## **Overall Mortality**

### Remove Irrelevant Columns

In [22]:
import pandas as pd
for year in range(2005, 2016):
    file_name = f"{year}_data.csv"
    df = pd.read_csv(file_name, low_memory=False)
    df = df.drop(["resident_status", 
                  "education_1989_revision", 
                  "education_2003_revision",
                 "education_reporting_flag",
                 "age_substitution_flag",
                 "age_recode_52",
                  "age_recode_52",
                  "age_recode_27",
                  "age_recode_12",
                  "infant_age_recode_22",
                  "marital_status",
                  "day_of_week_of_death",
                  "injury_at_work",
                  "manner_of_death",
                  "autopsy",
                  "activity_code",
                  "place_of_injury_for_causes_w00_y34_except_y06_and_y07_",
                  "358_cause_recode",
                  "113_cause_recode",
                  "130_infant_cause_recode",
                  "39_cause_recode",
                  "number_of_entity_axis_conditions",
                  "bridged_race_flag",
                  "race_imputation_flag",
                  "race_recode_3",
                  "hispanic_origin",
                  "hispanic_originrace_recode",
                  "race",
                  "number_of_record_axis_conditions",
                  "method_of_disposition",
                  "detail_age_type"], axis=1)
    entity_columns = [f"entity_condition_{x}" for x in range(1, 21)]
    df = df.drop(columns = entity_columns)
    df.to_csv(file_name, index=False)


### Merge CSVs

In [27]:
import pandas as pd
csv_files = []
for year in range(2005, 2016):
    file_name = f"{year}_data.csv"
    csv_files.append(file_name)

new_df = []

for csv in csv_files:
    df = pd.read_csv(csv, low_memory=False)
    new_df.append(df)

combined_df = pd.concat(new_df, ignore_index=True)

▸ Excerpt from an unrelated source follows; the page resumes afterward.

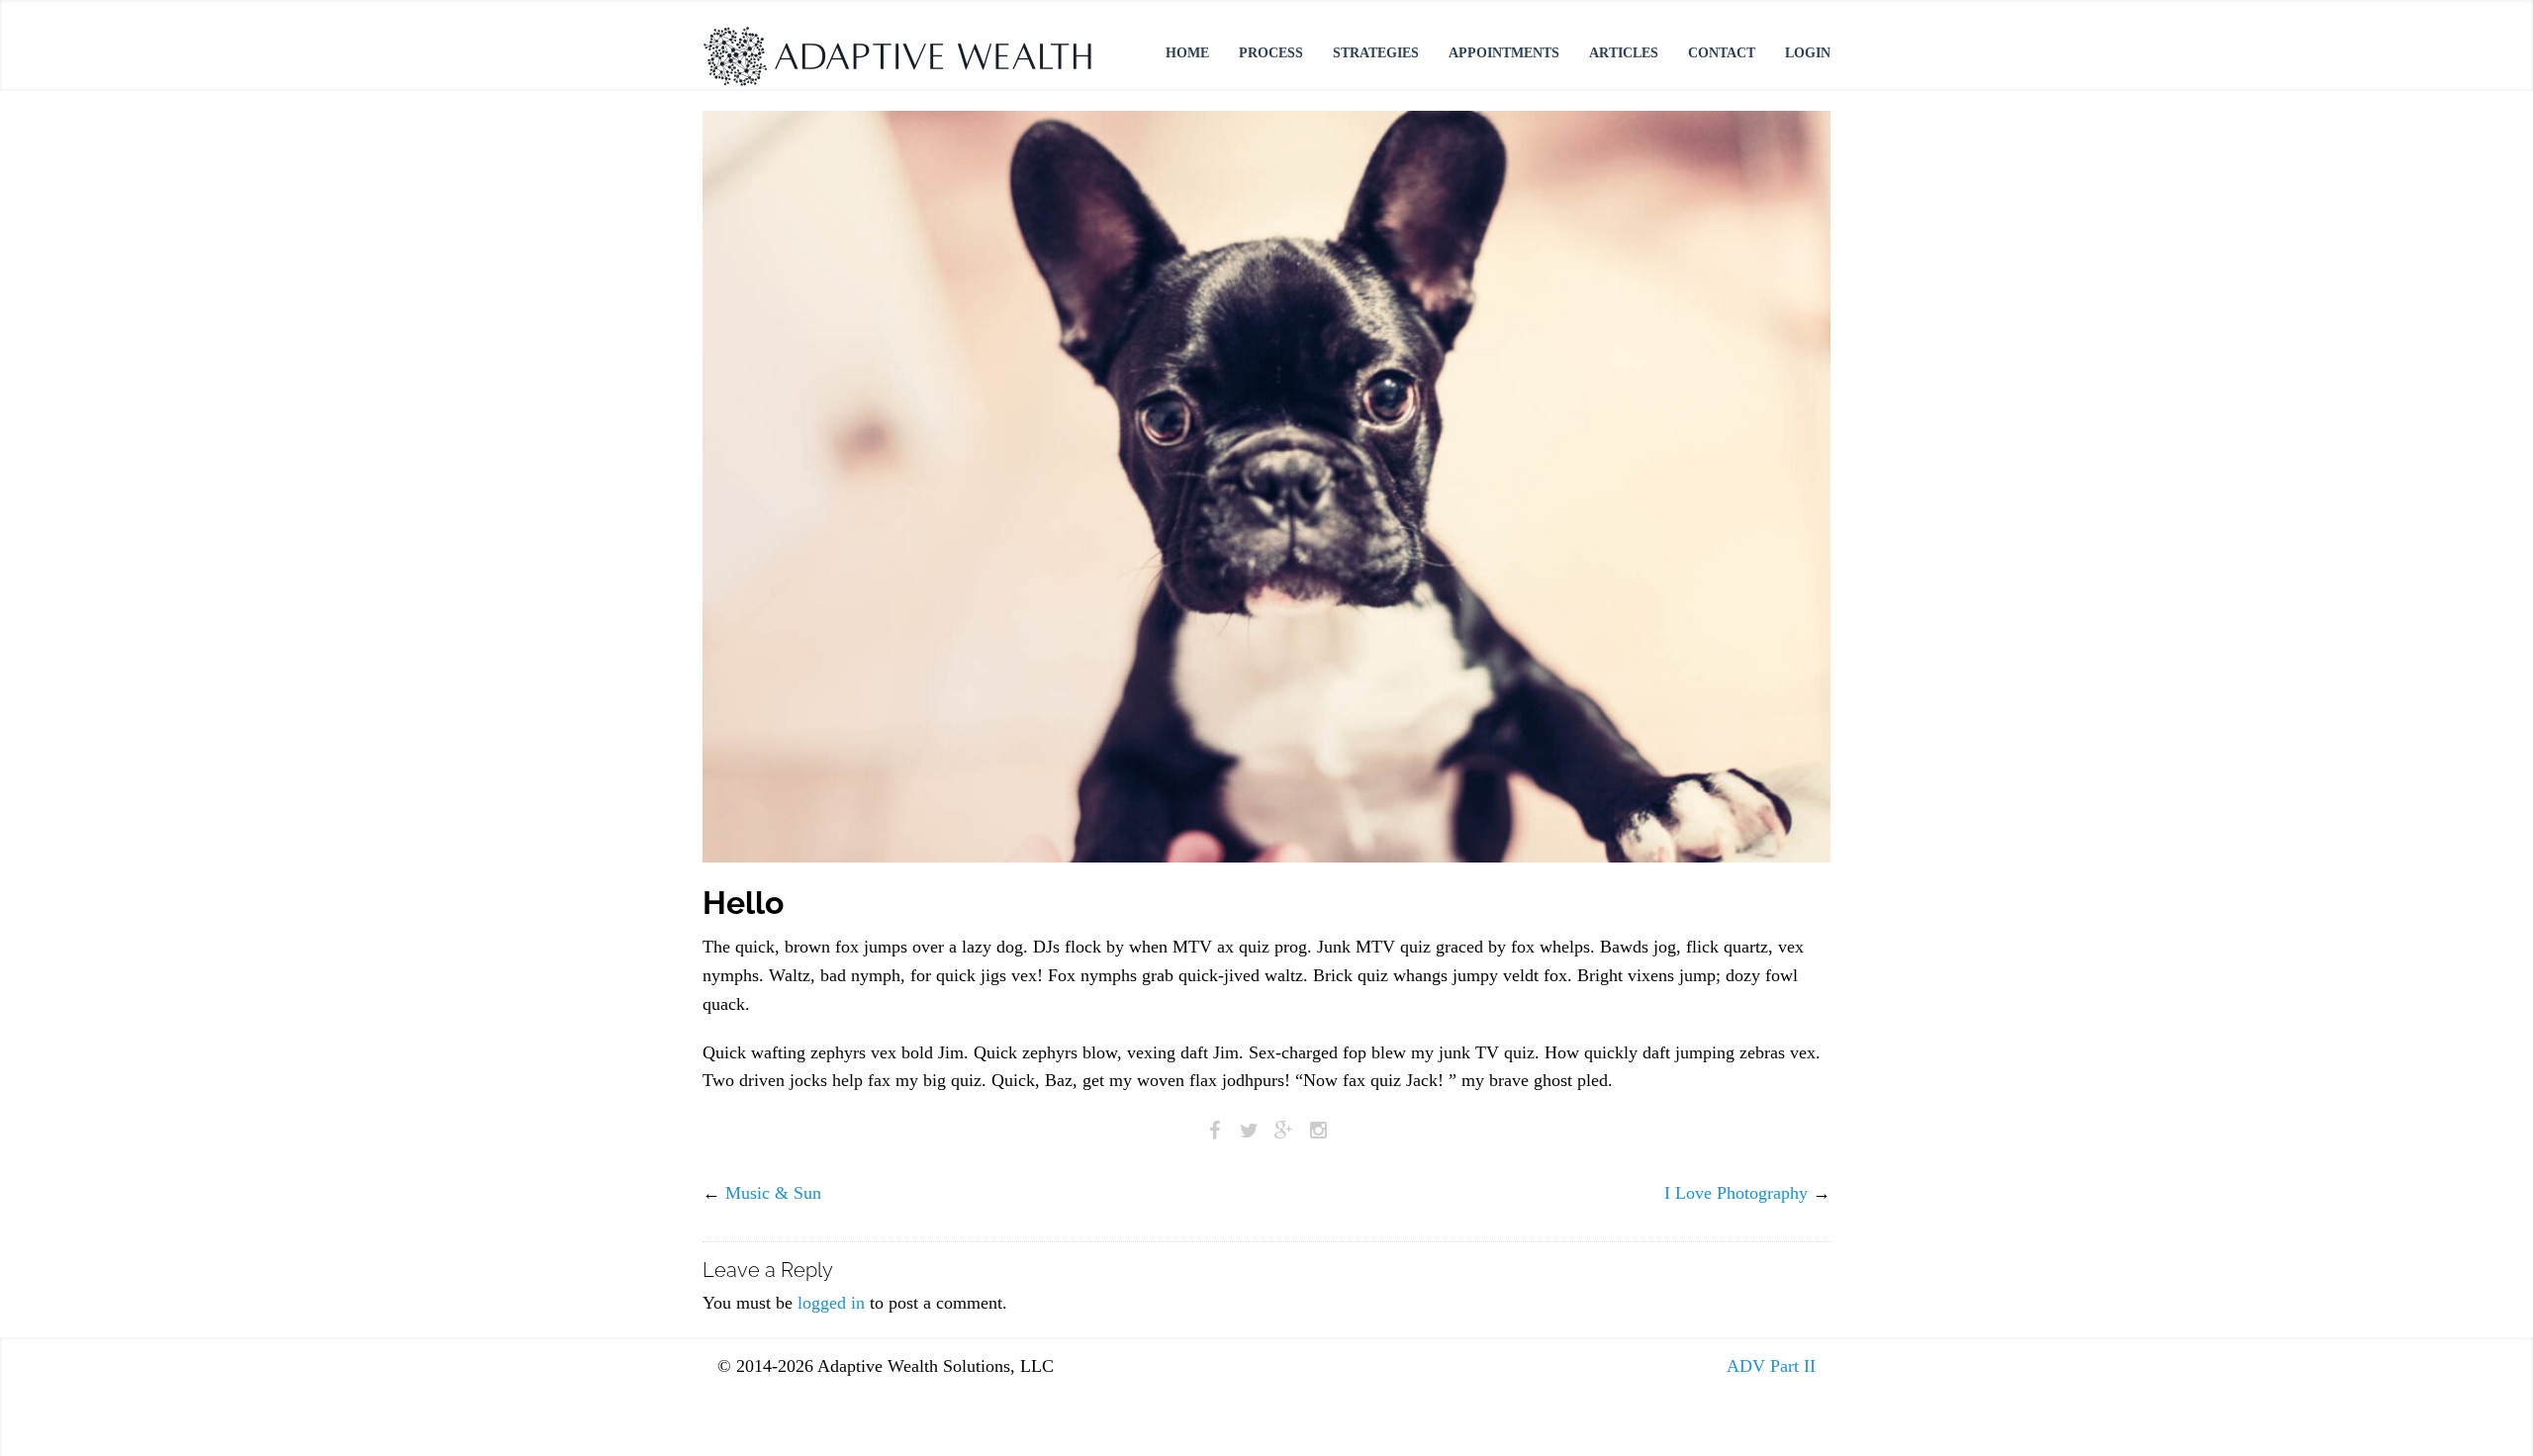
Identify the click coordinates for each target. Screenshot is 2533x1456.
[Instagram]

combined_df.to_csv("mortality.csv", index=False)


## **Substance Use Mortality**

### Filter for SU as underlying or contributing cause

In [28]:
import pandas as pd

df = pd.read_csv("mortality.csv", low_memory=False)

codes = [
    'E244', 'F10', 'G312', 'G621', 'G721', 'I426', 'K70', 'K852', 'K860', 'R780',
    'T51', 'X65', 'Y15', 'F11', 'F12', 'F13', 'F14', 'F15', 'F16', 'F18', 'F19',
    'R781', 'R782', 'R783', 'R784', 'T40', 'T423', 'T424', 'T426', 'T427', 'T436',
    'X61', 'X62', 'X64', 'X66', 'Y11', 'Y12', 'Y14', 'Y16', 'T52', 'T53', 'T509',
    'T400', 'T401', 'T402', 'T403', 'T404', 'T406', 'T407', 'T405'
]

# All columns to check
cols = ['icd_code_10th_revision'] + [f'record_condition_{i}' for i in range(1, 21)]

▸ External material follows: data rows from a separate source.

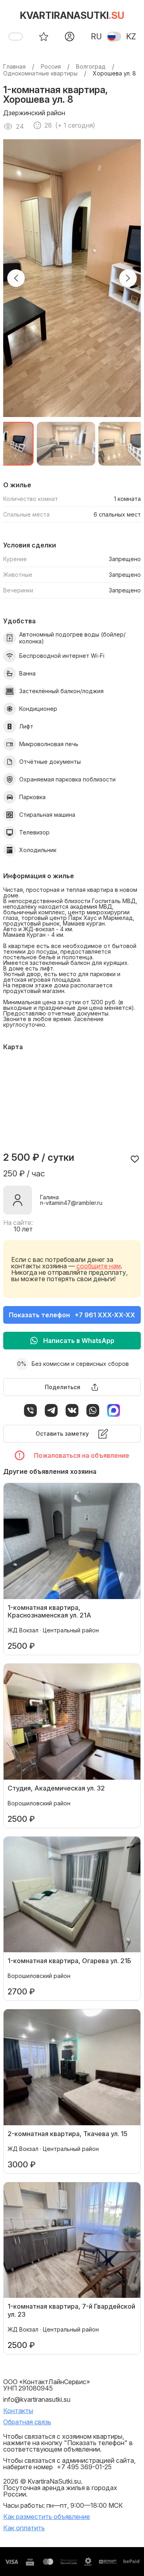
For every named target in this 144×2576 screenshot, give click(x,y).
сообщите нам (98, 1266)
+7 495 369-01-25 (84, 2467)
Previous (16, 278)
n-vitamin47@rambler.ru (71, 1202)
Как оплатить (24, 2528)
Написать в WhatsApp (78, 1341)
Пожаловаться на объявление (81, 1455)
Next (128, 278)
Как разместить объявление (46, 2516)
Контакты (18, 2410)
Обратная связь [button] (27, 2422)
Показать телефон (72, 1315)
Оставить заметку (62, 1433)
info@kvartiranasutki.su (36, 2399)
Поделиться (62, 1387)
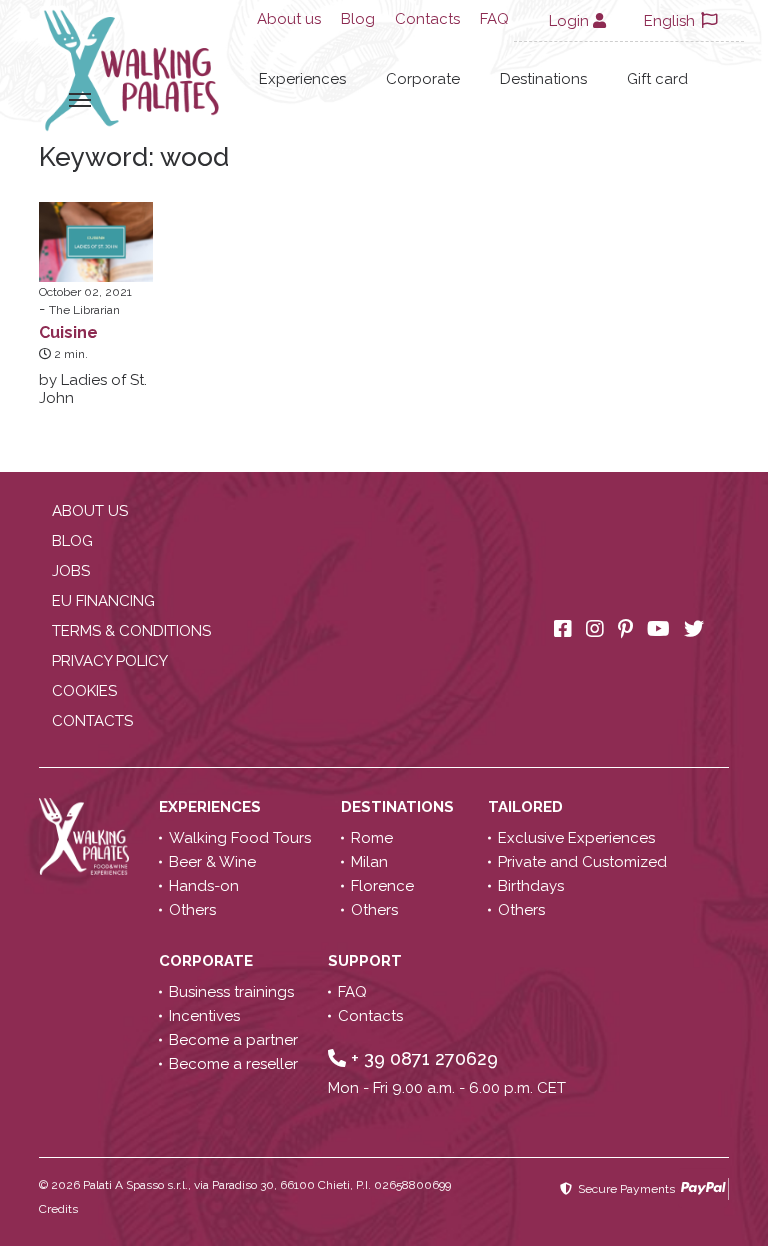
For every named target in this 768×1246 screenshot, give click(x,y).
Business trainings (231, 992)
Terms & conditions (131, 631)
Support (367, 961)
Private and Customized (582, 862)
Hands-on (204, 886)
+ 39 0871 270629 (422, 1058)
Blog (358, 19)
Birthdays (531, 886)
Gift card (657, 79)
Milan (369, 862)
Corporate (423, 79)
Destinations (543, 79)
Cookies (84, 691)
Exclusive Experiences (576, 838)
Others (192, 910)
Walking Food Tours (240, 838)
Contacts (427, 19)
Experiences (302, 79)
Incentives (204, 1016)
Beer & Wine (212, 862)
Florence (382, 886)
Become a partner (233, 1040)
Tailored (527, 807)
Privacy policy (110, 661)
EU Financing (103, 601)
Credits (58, 1209)
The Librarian (84, 310)
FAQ (494, 19)
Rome (372, 838)
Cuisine (68, 332)
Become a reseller (233, 1064)
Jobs (71, 571)
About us (289, 19)
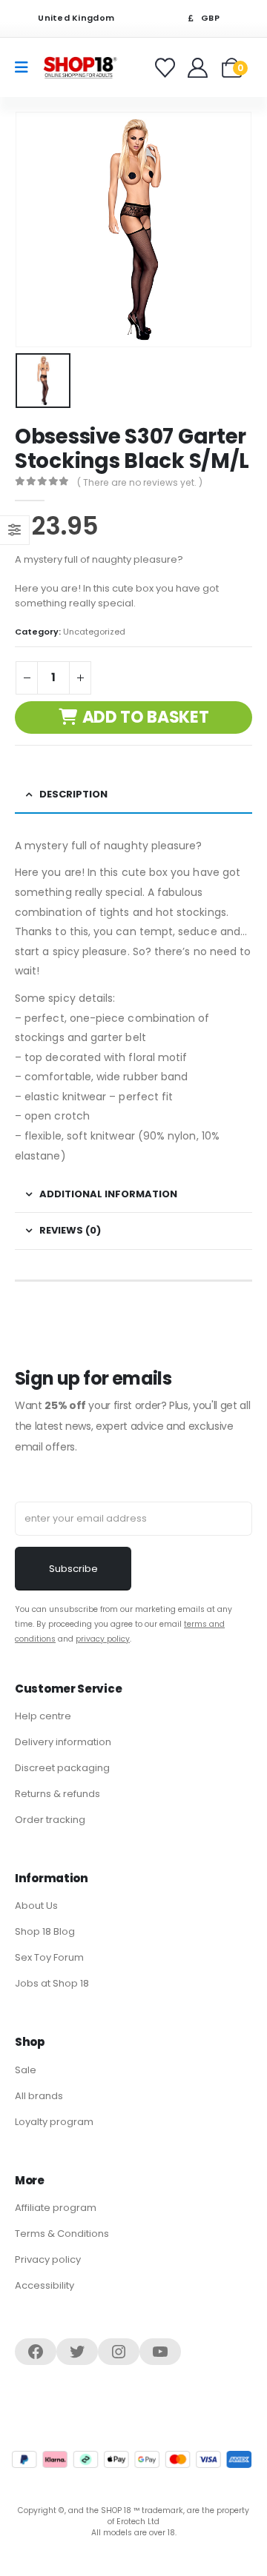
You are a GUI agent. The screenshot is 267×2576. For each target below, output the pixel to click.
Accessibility (44, 2285)
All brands (39, 2096)
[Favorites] (167, 68)
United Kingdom (75, 18)
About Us (36, 1905)
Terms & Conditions (62, 2234)
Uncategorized (94, 632)
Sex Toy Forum (49, 1957)
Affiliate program (55, 2208)
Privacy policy (48, 2259)
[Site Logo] (80, 67)
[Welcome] (199, 68)
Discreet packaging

# Filter only columns that exist in the DataFrame
cols = [col for col in cols if col in df.columns]

# Create a boolean DataFrame for startswith across all relevant columns
mask = df[cols].astype(str).apply(lambda col: col.str.startswith(tuple(codes)))

# Keep rows where any column matches
filtered_df = df[mask.any(axis=1)]

filtered_df.to_csv('SU_mortality_final.csv', index=False)

### Adding custom Age Recode

In [29]:
import pandas as pd
df = pd.read_csv("SU_mortality_final.csv", low_memory = False)

bins = [0, 24, 39, 54, 69, 84, float('inf')]
labels = [0, 1, 2, 3, 4, 5]

df['age_recode_custom'] = pd.cut(df['detail_age'], bins=bins, labels=labels, right=True, include_lowest=True)

df['age_recode_custom'] = df['age_recode_custom'].astype(int)

df.to_csv('SU_mortality_final.csv', index=False)


### Remove mortalities < age 25 

In [33]:
import pandas as pd 
df = pd.read_csv("SU_mortality_final.csv", low_memory = False)
df = df[df["age_recode_custom"] != 0]
df.to_csv('SU_mortality_final.csv', index=False)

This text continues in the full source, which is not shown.